In the Fort Wayne-South Bend Diocese, allegations of priest abuse are directed to Glowaski or Vicar General Rev. Mark Gurtner. Glowaski gets in touch with the accuser, helping them reach a decision on whether to file an official report.

“We understand that trust of us comes at a terrible cost for them,” she said. “We’re asking them to trust someone who’s part of this institution.”

Once a report is made, Glowaski notifies Rhoades and Gurtner, and the diocese begins investigating the allegation and notifies law enforcement in cases where the priest is still alive. Then, victims are offered a sit-down with Rhoades, and the diocese may cover certain needs, such as counseling and medical costs.

“Most of the allegations that we receive are with priests that we (already) have multiple allegations against,” Glowaski said. “There could be times when I’ll speak with someone for months before they make an official report.”

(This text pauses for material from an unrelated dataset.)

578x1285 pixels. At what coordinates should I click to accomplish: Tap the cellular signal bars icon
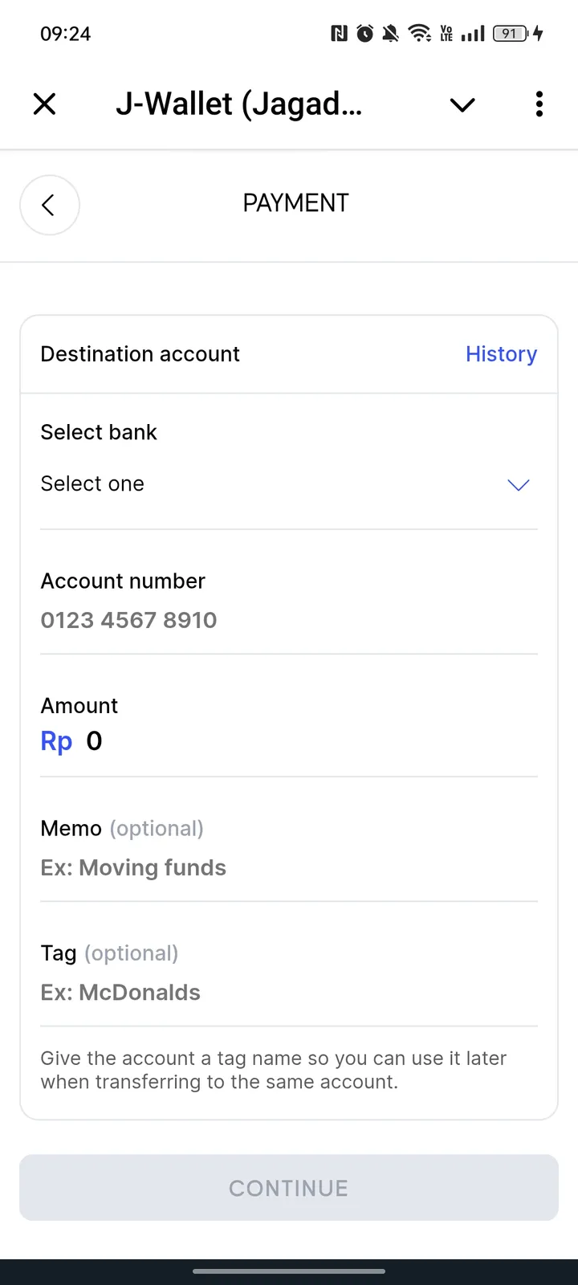tap(474, 34)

In the case of Miller, Glowaski said she couldn’t discuss details of the three other people who have credibly accused him of abuse because, unlike Andrzejewski-Wilson, they haven’t given her permission to speak publicly. But she confirmed that a plaque at Queen of Peace School honoring Miller was recently removed.

Now that she has finally revealed her story, with a receptive audience at the diocese, Andrzejewski-Wilson hopes to inspire others to step forward.

“This isn’t about me anymore,” she said. “I just want survivors to realize there is help, and I hope that one more survivor may finally have their voice back.”